Look for the string "cell" in the data below, and copy each line that holds it.

^^^^

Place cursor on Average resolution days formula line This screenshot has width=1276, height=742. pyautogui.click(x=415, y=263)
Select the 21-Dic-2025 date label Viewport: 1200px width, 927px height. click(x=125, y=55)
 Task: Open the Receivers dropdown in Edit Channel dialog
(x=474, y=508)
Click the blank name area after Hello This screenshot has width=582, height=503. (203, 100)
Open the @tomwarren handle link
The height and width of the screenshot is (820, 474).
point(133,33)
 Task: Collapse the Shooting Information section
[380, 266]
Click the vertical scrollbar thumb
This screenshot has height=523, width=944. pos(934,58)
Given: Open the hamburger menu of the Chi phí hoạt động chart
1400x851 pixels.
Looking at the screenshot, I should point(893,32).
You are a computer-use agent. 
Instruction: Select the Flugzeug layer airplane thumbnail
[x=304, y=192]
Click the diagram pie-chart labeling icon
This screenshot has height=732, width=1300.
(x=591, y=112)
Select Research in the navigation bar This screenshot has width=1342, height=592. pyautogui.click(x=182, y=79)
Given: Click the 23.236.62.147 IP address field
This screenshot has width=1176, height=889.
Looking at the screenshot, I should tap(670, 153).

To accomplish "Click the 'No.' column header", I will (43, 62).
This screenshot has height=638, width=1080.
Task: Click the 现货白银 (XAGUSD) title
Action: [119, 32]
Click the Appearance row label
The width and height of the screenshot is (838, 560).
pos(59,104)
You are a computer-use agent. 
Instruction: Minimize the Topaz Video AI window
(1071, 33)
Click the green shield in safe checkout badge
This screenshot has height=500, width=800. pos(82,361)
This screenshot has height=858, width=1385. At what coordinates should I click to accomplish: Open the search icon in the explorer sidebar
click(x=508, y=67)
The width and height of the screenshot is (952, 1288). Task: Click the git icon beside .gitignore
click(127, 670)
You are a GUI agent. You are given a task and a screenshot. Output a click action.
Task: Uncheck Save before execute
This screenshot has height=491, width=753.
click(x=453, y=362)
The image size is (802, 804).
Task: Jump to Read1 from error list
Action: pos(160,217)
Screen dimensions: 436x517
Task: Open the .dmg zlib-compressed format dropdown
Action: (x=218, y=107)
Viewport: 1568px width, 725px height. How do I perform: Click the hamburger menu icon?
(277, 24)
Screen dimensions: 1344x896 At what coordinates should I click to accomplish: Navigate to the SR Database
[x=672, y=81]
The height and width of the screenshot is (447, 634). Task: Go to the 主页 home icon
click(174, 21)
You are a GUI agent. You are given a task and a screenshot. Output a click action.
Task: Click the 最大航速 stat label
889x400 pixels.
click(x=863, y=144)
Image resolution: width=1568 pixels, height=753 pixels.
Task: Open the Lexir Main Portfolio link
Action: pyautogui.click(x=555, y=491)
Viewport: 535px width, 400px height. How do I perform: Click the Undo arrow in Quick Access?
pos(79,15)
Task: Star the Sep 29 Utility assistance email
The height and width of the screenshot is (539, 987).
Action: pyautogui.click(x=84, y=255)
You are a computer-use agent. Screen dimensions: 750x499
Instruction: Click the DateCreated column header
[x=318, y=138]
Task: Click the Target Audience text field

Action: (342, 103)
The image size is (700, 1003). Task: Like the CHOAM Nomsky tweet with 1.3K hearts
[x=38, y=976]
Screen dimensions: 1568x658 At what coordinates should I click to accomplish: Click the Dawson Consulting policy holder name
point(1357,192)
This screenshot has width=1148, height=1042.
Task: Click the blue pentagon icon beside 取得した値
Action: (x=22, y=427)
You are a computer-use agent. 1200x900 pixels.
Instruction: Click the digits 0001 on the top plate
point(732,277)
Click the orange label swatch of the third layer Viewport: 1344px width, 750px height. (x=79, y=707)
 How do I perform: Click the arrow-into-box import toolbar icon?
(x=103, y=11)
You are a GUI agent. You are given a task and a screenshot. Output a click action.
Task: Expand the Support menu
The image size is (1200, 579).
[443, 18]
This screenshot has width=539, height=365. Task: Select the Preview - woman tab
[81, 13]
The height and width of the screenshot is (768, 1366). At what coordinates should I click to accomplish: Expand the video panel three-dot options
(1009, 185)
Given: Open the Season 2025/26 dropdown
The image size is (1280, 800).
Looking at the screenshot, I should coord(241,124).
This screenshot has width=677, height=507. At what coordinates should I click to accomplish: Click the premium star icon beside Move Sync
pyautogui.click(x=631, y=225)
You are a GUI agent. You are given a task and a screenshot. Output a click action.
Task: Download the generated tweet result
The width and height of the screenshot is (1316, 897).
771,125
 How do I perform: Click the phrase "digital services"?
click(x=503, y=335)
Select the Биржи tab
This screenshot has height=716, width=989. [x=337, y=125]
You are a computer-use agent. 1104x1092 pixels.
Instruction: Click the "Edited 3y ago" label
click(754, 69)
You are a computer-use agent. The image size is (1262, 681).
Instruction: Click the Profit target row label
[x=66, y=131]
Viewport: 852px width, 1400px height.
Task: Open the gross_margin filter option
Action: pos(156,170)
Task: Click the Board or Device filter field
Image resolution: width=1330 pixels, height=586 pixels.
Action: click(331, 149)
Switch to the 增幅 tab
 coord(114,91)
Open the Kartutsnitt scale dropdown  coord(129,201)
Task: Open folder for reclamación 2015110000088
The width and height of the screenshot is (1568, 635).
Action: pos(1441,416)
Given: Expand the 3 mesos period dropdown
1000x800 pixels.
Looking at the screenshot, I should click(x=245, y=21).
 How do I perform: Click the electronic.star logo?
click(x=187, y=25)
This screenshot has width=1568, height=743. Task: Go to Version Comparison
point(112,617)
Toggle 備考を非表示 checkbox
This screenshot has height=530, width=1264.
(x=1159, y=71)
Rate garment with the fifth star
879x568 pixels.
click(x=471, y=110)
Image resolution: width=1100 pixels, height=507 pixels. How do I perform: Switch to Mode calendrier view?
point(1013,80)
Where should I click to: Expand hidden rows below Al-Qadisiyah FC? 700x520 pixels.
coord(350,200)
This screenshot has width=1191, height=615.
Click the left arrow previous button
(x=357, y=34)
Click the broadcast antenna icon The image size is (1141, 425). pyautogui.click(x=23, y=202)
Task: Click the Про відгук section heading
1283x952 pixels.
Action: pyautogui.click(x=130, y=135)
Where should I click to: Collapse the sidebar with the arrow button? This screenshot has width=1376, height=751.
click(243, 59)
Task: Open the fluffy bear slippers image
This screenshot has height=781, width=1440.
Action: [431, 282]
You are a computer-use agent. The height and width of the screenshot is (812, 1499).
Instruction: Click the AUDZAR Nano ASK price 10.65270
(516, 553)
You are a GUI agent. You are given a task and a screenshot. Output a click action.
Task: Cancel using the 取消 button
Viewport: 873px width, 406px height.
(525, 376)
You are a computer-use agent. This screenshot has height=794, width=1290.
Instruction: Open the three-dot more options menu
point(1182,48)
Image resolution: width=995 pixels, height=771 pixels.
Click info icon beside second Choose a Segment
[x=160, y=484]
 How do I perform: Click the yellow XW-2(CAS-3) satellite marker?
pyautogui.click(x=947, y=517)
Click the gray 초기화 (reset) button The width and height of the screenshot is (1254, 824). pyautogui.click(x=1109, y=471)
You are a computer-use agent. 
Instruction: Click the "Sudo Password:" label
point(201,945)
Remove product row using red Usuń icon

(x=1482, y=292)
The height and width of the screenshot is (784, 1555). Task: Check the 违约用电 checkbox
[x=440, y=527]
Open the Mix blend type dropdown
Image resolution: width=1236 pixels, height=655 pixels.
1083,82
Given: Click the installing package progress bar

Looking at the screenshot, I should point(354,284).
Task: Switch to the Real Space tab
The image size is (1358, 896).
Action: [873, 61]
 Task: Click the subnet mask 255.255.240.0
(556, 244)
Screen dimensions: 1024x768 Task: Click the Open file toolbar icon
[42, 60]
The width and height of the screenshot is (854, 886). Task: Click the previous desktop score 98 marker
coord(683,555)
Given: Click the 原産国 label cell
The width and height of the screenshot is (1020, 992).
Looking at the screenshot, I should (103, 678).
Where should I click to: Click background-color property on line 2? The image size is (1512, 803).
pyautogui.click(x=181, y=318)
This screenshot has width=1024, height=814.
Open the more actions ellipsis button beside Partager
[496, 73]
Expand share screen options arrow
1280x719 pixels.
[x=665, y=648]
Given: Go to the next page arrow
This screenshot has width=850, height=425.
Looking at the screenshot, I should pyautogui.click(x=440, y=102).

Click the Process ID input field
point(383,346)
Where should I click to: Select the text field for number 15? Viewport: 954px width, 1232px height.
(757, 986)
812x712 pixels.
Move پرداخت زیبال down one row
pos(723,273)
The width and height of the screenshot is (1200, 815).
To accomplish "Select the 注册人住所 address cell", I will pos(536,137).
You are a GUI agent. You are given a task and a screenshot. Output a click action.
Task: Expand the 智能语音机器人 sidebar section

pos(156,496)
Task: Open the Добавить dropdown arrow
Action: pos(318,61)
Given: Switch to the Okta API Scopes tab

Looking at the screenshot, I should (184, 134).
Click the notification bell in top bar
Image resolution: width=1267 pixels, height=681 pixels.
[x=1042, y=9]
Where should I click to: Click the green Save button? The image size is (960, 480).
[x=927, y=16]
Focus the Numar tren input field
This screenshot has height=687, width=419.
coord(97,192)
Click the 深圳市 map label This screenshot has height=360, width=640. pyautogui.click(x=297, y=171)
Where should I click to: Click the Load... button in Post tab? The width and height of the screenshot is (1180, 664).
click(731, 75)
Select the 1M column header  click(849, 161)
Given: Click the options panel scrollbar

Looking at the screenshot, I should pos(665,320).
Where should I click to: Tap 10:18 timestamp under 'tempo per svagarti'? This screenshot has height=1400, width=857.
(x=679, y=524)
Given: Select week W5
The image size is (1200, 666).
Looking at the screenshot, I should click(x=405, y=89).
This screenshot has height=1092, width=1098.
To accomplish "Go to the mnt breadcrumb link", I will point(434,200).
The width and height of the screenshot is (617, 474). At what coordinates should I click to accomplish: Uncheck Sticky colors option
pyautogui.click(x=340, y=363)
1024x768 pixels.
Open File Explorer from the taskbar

^^^^

→ **Solution**:
Given: Click the 原産国 label cell
To accomplish "Select the 注册人住所 address cell", I will pos(536,137).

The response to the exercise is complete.